• 名門紅茶店で修行を重ね、チャイ専門店を営む「ミミロータス」の吉池浩美さんにお茶時間の楽しみ方とおいしいアレンジレシピをお聞きしました。
    (『天然生活』2025年7月号掲載)

    チャイは出会いを膨らませてくれる存在

    長野県でチャイと焼き菓子の店「ミミロータス」を営む吉池浩美さん。吉池さんにとってチャイとは、おいしさとともに「出会いを膨らませてくれる存在」だとか。

    「チャイの味はもちろん好きですが、それと同じくらい『チャイを囲む風景』が、私は好きなのだと思います。だれかとゆっくり話をしたいとき、話すことはなくてもただ、一緒にいたいとき。彼の地の人々のように、お気に入りのチャイをはさんでのんびりと時間をすごすことそのものが、一番の幸せかもしれません」

    チャイのアレンジレシピ1
    「ローズとブラックペッパーのチャイ」のつくり方

    混ぜて花びらごといただくぜいたくで魅惑的な一杯。

    画像: チャイのアレンジレシピ1 「ローズとブラックペッパーのチャイ」のつくり方

    材料(2杯分)

    ● 紅茶6~7g
    ● 水120mL
    ● 低温殺菌牛乳250mL
    ● きび砂糖小さじ3
    ● ローズペタル(ばらの花びら)2つまみ
    ● ブラックペッパー2~3粒

    下準備
    ブラックペッパーはマッシャーかすりこ木で細かくつぶしておく。
    グラスやカップに砂糖を半量ずつ入れておく。

    つくり方

     小鍋に水と紅茶の茶葉を入れ、1分半〜2分強火にかける。しっかりと茶葉が開いたら強火のまま牛乳を注ぎ、おたまなどで大きく全体をかき混ぜて空気を含ませながら加熱する。

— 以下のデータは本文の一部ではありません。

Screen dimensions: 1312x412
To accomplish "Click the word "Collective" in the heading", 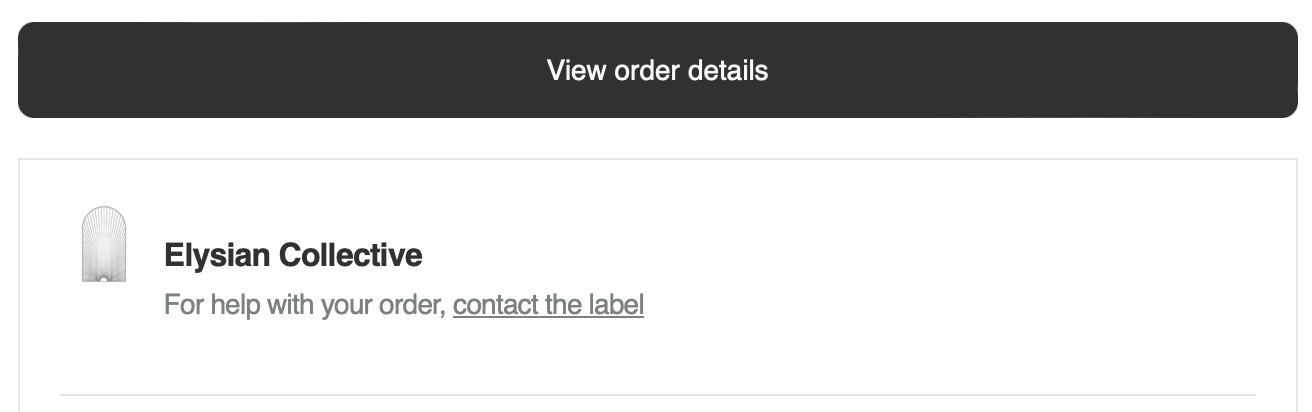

     ふきこぼれる手前で火を弱め、1分半〜2分さらに混ぜながら煮出していく。全体に色が出てきたら再び強火にし、ふきこぼれる直前で火を止める。砂糖を入れた容器に茶こしを乗せ、注ぎ入れる。

     の上からブラックペッパーを半量ずつ散らし入れ、ローズペタルをひとつまみずつ乗せてできあがり。ティースプーンで混ぜながら、花びらごといただく。

    チャイのアレンジレシピ2
    「カルダモン・レモンチャイ」のつくり方

    鼻をくすぐるレモンの香りに爽快なカルダモンが寄り添って。

    画像: チャイのアレンジレシピ2 「カルダモン・レモンチャイ」のつくり方

    材料(2杯分)

    ● 紅茶6~7g
    ● 水120mL
    ● 低温殺菌牛乳250mL
    ● きび砂糖小さじ3
    ● カルダモン5~6粒
    ● レモンの皮(農薬不使用のもの)2cm角2枚

    下準備
    カルダモンは割って中身を出し、スパイスマッシャーまたはすりこ木で細かくつぶしておく。
    グラスやカップに砂糖を半量ずつ入れておく。

    つくり方

     小鍋に水と茶葉、カルダモンを分量の半分入れ、1分半~2分強火にかける。しっかりと茶葉が開いたら強火のまま牛乳を注ぎ、おたまなどで大きく全体をかき混ぜて空気を含ませながら加熱する。

     ふきこぼれる手前で火を弱め、1分半〜2分さらに混ぜながら煮出していく。全体に色が出てきたら再び強火にし、ふきこぼれる直前で火を止める。砂糖を入れた容器に茶こしを乗せ、注ぎ入れる。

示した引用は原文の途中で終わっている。